Exercise – Here the job is to copy the data exactly and to exclude every image from it.

Records to process –

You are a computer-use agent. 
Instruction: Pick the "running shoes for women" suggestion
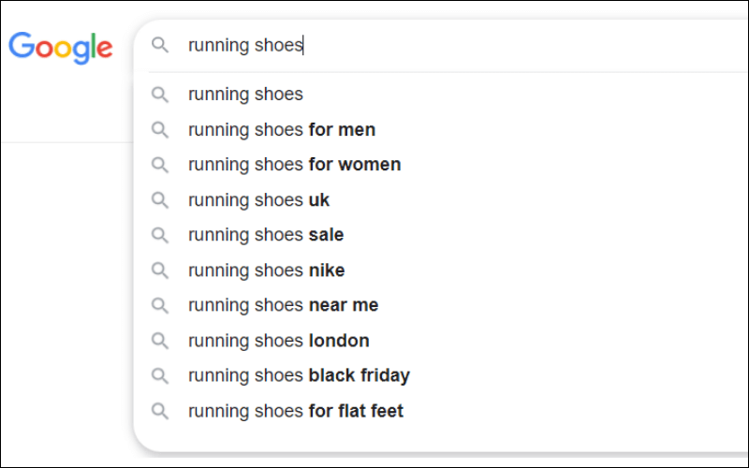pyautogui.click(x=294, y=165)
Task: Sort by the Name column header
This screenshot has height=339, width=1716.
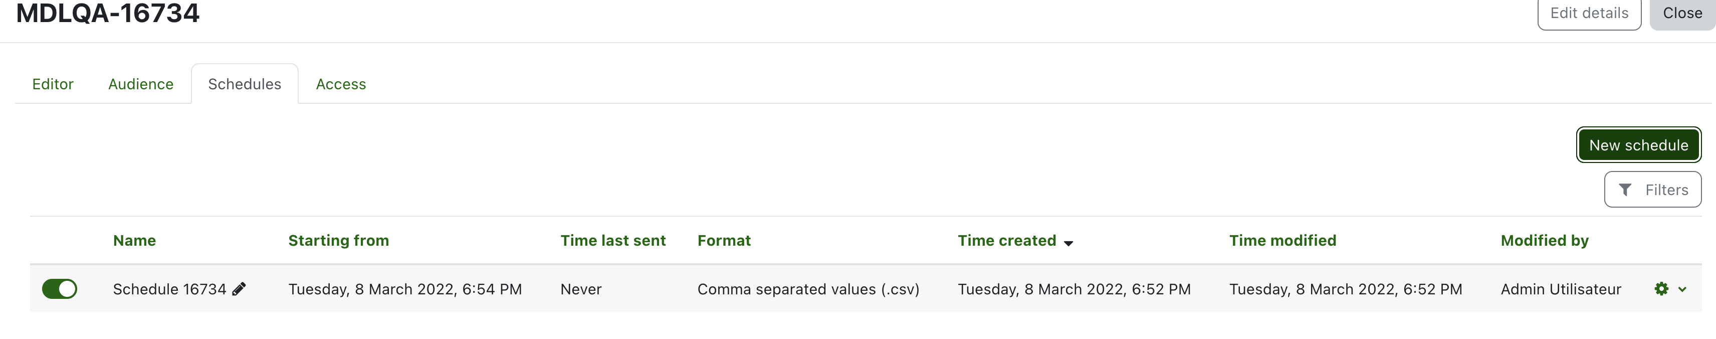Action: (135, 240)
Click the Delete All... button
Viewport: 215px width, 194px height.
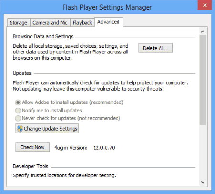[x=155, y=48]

The completed task –
You are a computer-use agent. 
Instruction: Pick the "running shoes for women" suggestion
pyautogui.click(x=294, y=165)
Task: Sort by the Name column header
This screenshot has height=339, width=1716.
Action: (135, 240)
Click the Delete All... button
Viewport: 215px width, 194px height.
[x=155, y=48]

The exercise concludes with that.